Cry Me a River üzerine Anna Mendelssohn ile Söyleşi

Program metninizde, senaryoyu oluşturmak için “internetten iklim değişimine dair bilgileri, kişisel anlatımları, felsefi yolculukları, felaket senaryolarını, çözüme dair talimatları ve savaş çığlıklarını” bir araya getirdiğinizi yazmışsınız. Bize tiyatro parçalarınıza metin yazma işine nasıl yaklaştığınızdan bahsedebilir misiniz biraz? Sizin metodolojinizi bir tür “readymade” (hazır malzemeyi kullanmak) olarak değerlendirebilir miyiz? Bu durum sizin “yazarlığınızı” nasıl dönüştürüyor?
Evet, bir anlamda “readymade” olarak adlandırabilirsiniz, ayrıca “text-sampling” (metinlerden örnekler kullanmak) kavramını da seviyorum çünkü metinlerin çoğu konuşmalardan, söyleşilerden, konferanslardan ve benzeri yerlerden alınıyor, çok çağrışımsal bir süreçle birbirlerini “örnekliyorlar”. Bunlar “bulunmuş” metinler ve benim için anlamlılar çünkü parça gerçekten de iklim değişimine dair retoriklerle ilgili. Yani bu konu hakkında nasıl konuşuruz, insanların duyguları farklı söylem biçimleriyle nasıl harekete geçer gibi sorulara yanıt arıyor.

- **Ham veri**:
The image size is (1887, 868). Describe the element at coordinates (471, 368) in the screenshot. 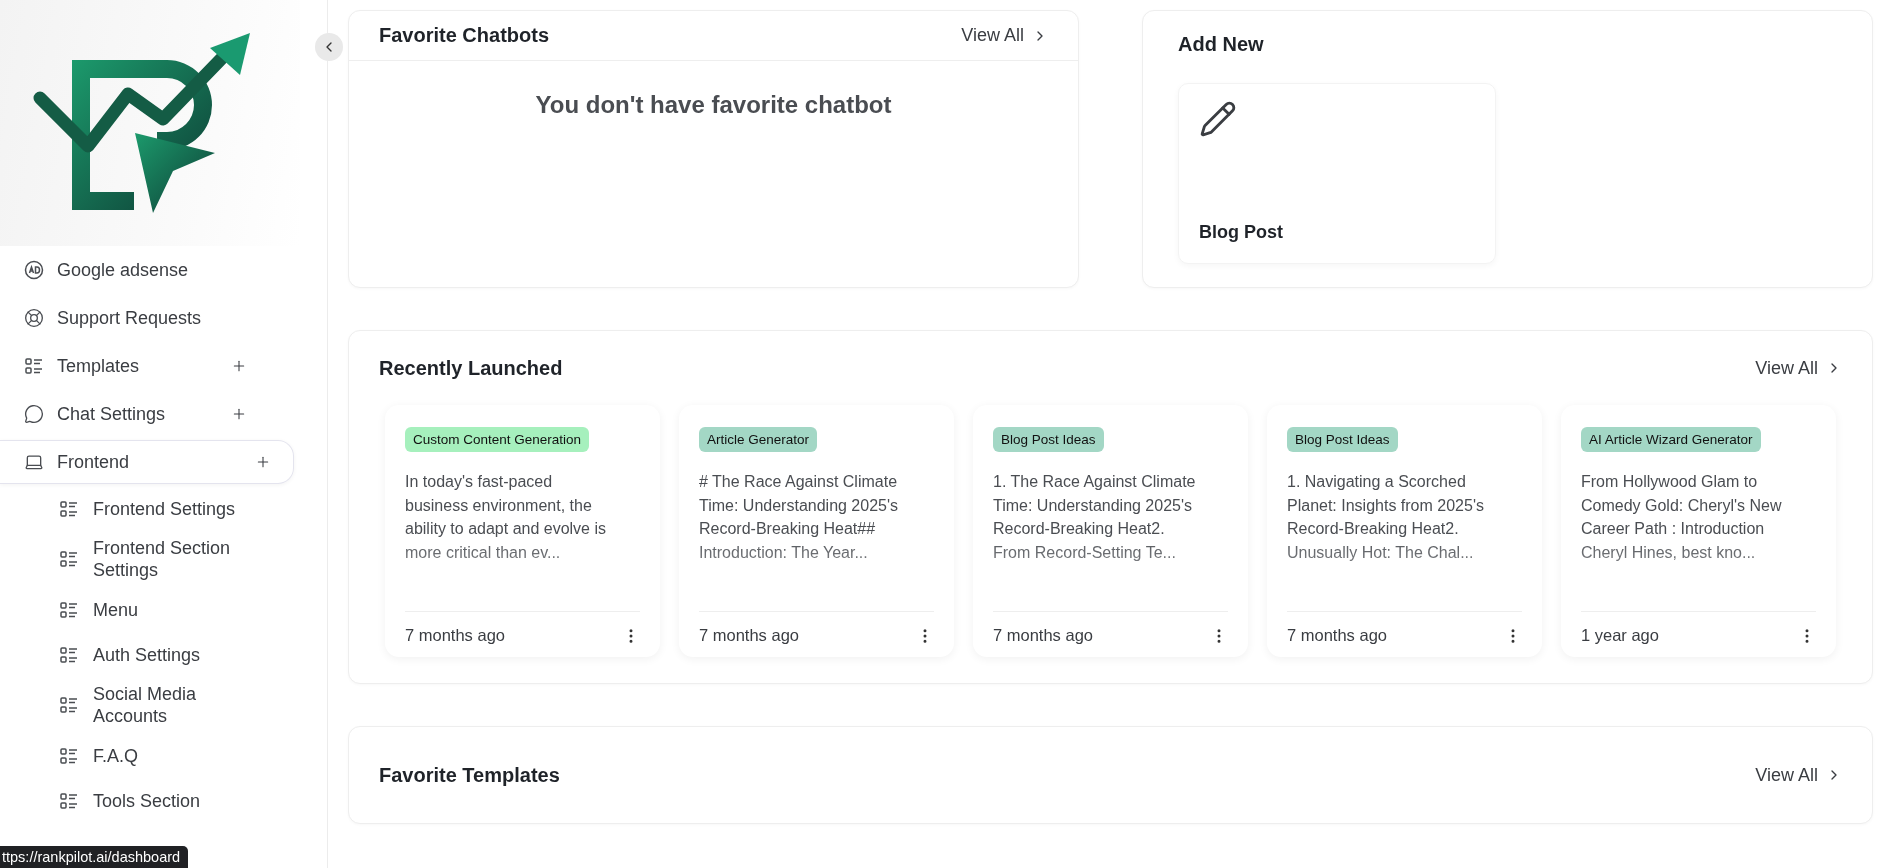

I see `panel-title: Recently Launched` at that location.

- **Görev 1**:
Söyleşide “Evet, bir anlamda” ifadesinden “sorulara yanıt arıyor.” ifadesine kadar uzanan bölümü olduğu gibi yineleyin.
- **Görev 2**:
Söyleşiye göre metinlerin çoğu nerelerden alınıyor?
Bu malzemenin söyleşiyle hiçbir bağlantısı yoktur.

- **Çözümünüz 1**:
Evet, bir anlamda “readymade” olarak adlandırabilirsiniz, ayrıca “text-sampling” (metinlerden örnekler kullanmak) kavramını da seviyorum çünkü metinlerin çoğu konuşmalardan, söyleşilerden, konferanslardan ve benzeri yerlerden alınıyor, çok çağrışımsal bir süreçle birbirlerini “örnekliyorlar”. Bunlar “bulunmuş” metinler ve benim için anlamlılar çünkü parça gerçekten de iklim değişimine dair retoriklerle ilgili. Yani bu konu hakkında nasıl konuşuruz, insanların duyguları farklı söylem biçimleriyle nasıl harekete geçer gibi sorulara yanıt arıyor.

- **Çözümünüz 2**:
Konuşmalardan, söyleşilerden, konferanslardan ve benzeri yerlerden.